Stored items
* * * * *
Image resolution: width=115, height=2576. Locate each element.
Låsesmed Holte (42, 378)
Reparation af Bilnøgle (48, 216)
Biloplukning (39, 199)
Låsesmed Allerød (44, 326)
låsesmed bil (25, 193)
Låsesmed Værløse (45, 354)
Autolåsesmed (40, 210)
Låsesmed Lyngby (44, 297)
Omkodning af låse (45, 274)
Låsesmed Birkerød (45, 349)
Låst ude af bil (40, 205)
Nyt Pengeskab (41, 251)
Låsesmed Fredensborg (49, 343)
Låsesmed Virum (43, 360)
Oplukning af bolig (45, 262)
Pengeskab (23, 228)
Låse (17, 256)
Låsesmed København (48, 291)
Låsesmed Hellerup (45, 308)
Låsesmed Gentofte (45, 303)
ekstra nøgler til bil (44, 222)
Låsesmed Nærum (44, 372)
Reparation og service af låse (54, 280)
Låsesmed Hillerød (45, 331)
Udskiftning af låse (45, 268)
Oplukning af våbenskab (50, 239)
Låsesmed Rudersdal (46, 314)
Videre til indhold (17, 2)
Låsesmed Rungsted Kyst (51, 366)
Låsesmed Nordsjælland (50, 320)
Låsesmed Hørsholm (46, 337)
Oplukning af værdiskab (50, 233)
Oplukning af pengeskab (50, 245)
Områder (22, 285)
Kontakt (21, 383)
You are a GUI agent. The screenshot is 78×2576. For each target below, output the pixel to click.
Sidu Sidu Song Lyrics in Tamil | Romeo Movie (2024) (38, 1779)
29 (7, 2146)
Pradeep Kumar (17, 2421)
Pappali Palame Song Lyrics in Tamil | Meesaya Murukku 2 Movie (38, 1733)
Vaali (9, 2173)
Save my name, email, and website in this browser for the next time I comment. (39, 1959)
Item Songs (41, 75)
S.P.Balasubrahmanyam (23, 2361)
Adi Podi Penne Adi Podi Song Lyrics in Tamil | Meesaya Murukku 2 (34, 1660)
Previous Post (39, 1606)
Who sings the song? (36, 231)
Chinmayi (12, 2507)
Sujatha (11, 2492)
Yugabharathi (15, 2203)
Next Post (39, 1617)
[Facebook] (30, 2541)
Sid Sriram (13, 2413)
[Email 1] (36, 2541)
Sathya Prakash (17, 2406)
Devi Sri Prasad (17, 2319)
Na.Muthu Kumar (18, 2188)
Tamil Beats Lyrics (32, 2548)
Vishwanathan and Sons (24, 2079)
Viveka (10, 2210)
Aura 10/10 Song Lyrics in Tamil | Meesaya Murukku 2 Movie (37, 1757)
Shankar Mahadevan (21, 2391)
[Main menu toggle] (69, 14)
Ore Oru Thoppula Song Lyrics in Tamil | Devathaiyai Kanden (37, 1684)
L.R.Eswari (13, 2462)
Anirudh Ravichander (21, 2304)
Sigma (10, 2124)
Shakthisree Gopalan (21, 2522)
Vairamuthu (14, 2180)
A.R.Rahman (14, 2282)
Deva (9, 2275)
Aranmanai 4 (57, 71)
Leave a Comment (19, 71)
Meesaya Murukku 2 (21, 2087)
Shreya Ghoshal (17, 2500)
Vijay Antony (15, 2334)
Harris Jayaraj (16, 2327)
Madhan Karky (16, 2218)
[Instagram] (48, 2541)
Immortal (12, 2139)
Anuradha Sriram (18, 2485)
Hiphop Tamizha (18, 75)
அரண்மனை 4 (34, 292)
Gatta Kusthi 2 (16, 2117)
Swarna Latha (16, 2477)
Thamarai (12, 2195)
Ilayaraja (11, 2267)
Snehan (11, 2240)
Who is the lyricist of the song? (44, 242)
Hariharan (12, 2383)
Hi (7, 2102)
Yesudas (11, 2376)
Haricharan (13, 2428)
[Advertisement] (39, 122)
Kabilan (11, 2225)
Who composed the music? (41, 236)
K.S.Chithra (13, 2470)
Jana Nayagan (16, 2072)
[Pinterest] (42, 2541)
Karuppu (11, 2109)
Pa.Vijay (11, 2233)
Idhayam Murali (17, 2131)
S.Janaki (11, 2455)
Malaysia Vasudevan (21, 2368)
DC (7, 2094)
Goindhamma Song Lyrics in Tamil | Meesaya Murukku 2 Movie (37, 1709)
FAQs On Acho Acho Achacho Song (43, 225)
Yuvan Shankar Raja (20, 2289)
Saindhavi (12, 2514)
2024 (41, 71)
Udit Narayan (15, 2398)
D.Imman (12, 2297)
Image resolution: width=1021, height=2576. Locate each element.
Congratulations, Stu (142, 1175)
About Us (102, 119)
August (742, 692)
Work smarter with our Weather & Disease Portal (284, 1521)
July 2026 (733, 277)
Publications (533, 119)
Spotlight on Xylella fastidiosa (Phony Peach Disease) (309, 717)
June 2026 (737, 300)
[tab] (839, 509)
* * * * *
» **Activity**:
Set the records down again in full, exactly as they read.

» **Exercise solution**:
Image resolution: width=115, height=2576. Locate each element.
Låsesmed Holte (42, 378)
Reparation af Bilnøgle (48, 216)
Biloplukning (39, 199)
Låsesmed Allerød (44, 326)
låsesmed bil (25, 193)
Låsesmed Værløse (45, 354)
Autolåsesmed (40, 210)
Låsesmed Lyngby (44, 297)
Omkodning af låse (45, 274)
Låsesmed Birkerød (45, 349)
Låst ude af bil (40, 205)
Nyt Pengeskab (41, 251)
Låsesmed Fredensborg (49, 343)
Låsesmed Virum (43, 360)
Oplukning af bolig (45, 262)
Pengeskab (23, 228)
Låse (17, 256)
Låsesmed København (48, 291)
Låsesmed Hellerup (45, 308)
Låsesmed Gentofte (45, 303)
ekstra nøgler til bil (44, 222)
Låsesmed Nærum (44, 372)
Reparation og service af låse (54, 280)
Låsesmed Hillerød (45, 331)
Udskiftning af låse (45, 268)
Oplukning af våbenskab (50, 239)
Låsesmed Rudersdal (46, 314)
Videre til indhold (17, 2)
Låsesmed Rungsted Kyst (51, 366)
Låsesmed Nordsjælland (50, 320)
Låsesmed Hørsholm (46, 337)
Oplukning af værdiskab (50, 233)
Oplukning af pengeskab (50, 245)
Områder (22, 285)
Kontakt (21, 383)
You are a GUI agent. The screenshot is 78×2576. For each target below, output the pixel to click.
Sidu Sidu Song Lyrics in Tamil | Romeo Movie (2024) (38, 1779)
29 (7, 2146)
Pradeep Kumar (17, 2421)
Pappali Palame Song Lyrics in Tamil | Meesaya Murukku 2 Movie (38, 1733)
Vaali (9, 2173)
Save my name, email, and website in this browser for the next time I comment. (39, 1959)
Item Songs (41, 75)
S.P.Balasubrahmanyam (23, 2361)
Adi Podi Penne Adi Podi Song Lyrics in Tamil | Meesaya Murukku 2 (34, 1660)
Previous Post (39, 1606)
Who sings the song? (36, 231)
Chinmayi (12, 2507)
Sujatha (11, 2492)
Yugabharathi (15, 2203)
Next Post (39, 1617)
[Facebook] (30, 2541)
Sid Sriram (13, 2413)
[Email 1] (36, 2541)
Sathya Prakash (17, 2406)
Devi Sri Prasad (17, 2319)
Na.Muthu Kumar (18, 2188)
Tamil Beats Lyrics (32, 2548)
Vishwanathan and Sons (24, 2079)
Viveka (10, 2210)
Aura 10/10 Song Lyrics in Tamil | Meesaya Murukku 2 Movie (37, 1757)
Shankar Mahadevan (21, 2391)
[Main menu toggle] (69, 14)
Ore Oru Thoppula Song Lyrics in Tamil | Devathaiyai Kanden (37, 1684)
L.R.Eswari (13, 2462)
Anirudh Ravichander (21, 2304)
Sigma (10, 2124)
Shakthisree Gopalan (21, 2522)
Vairamuthu (14, 2180)
A.R.Rahman (14, 2282)
Deva (9, 2275)
Aranmanai 4 (57, 71)
Leave a Comment (19, 71)
Meesaya Murukku 2 (21, 2087)
Shreya Ghoshal (17, 2500)
Vijay Antony (15, 2334)
Harris Jayaraj (16, 2327)
Madhan Karky (16, 2218)
[Instagram] (48, 2541)
Immortal (12, 2139)
Anuradha Sriram (18, 2485)
Hiphop Tamizha (18, 75)
அரண்மனை 4 (34, 292)
Gatta Kusthi 2 (16, 2117)
Swarna Latha (16, 2477)
Thamarai (12, 2195)
Ilayaraja (11, 2267)
Snehan (11, 2240)
Who is the lyricist of the song? (44, 242)
Hariharan (12, 2383)
Hi (7, 2102)
Yesudas (11, 2376)
Haricharan (13, 2428)
[Advertisement] (39, 122)
Kabilan (11, 2225)
Who composed the music? (41, 236)
K.S.Chithra (13, 2470)
Jana Nayagan (16, 2072)
[Pinterest] (42, 2541)
Karuppu (11, 2109)
Pa.Vijay (11, 2233)
Idhayam Murali (17, 2131)
S.Janaki (11, 2455)
Malaysia Vasudevan (21, 2368)
DC (7, 2094)
Goindhamma Song Lyrics in Tamil | Meesaya Murukku 2 Movie (37, 1709)
FAQs On Acho Acho Achacho Song (43, 225)
Yuvan Shankar Raja (20, 2289)
Saindhavi (12, 2514)
2024 (41, 71)
Udit Narayan (15, 2398)
D.Imman (12, 2297)
Image resolution: width=1021, height=2576. Locate each element.
Congratulations, Stu (142, 1175)
About Us (102, 119)
August (742, 692)
Work smarter with our Weather & Disease Portal (284, 1521)
July 2026 (733, 277)
Publications (533, 119)
Spotlight on Xylella fastidiosa (Phony Peach Disease) (309, 717)
June 2026 (737, 300)
[tab] (839, 509)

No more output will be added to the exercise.